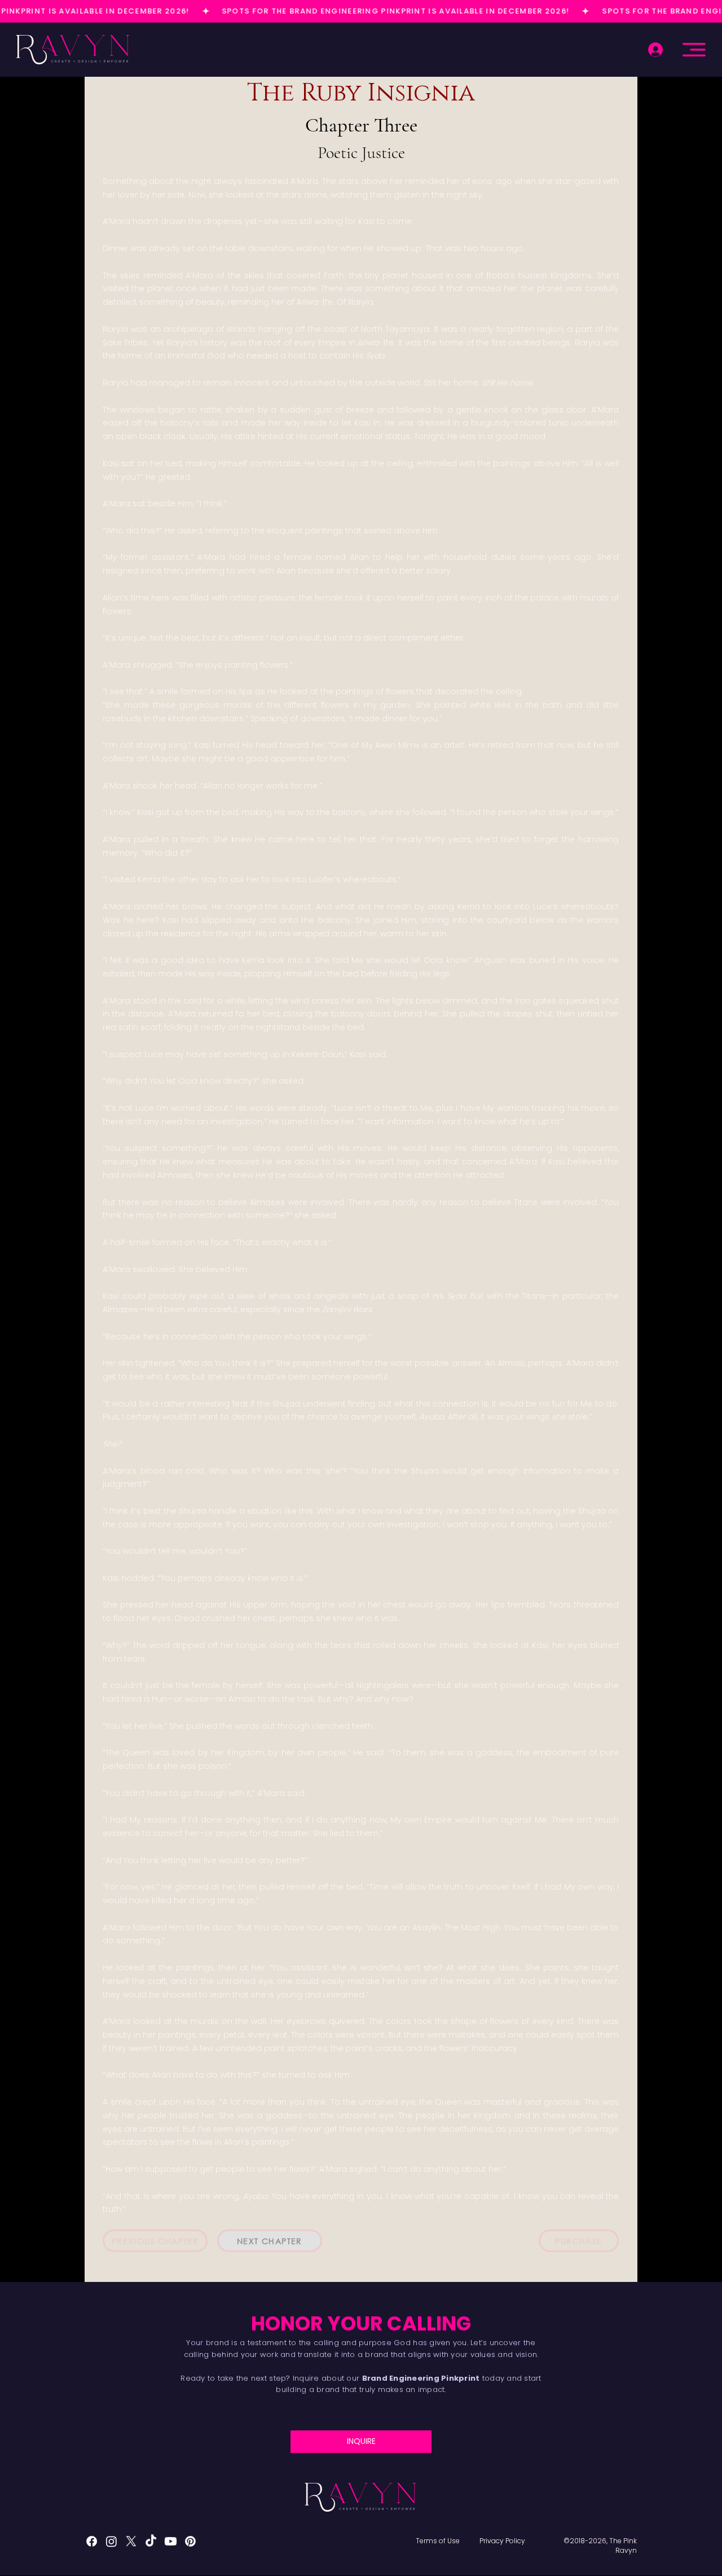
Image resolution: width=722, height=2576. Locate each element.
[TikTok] (151, 2541)
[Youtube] (171, 2541)
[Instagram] (111, 2541)
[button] (694, 49)
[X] (131, 2541)
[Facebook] (92, 2541)
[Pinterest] (190, 2541)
_____
The lines from the one with "[TikTok] (151, 2541)" through the final line of the data are to be reproduced exactly, both included, with no other lines.

**Final answer**
[TikTok] (151, 2541)
[Youtube] (171, 2541)
[Instagram] (111, 2541)
[button] (694, 49)
[X] (131, 2541)
[Facebook] (92, 2541)
[Pinterest] (190, 2541)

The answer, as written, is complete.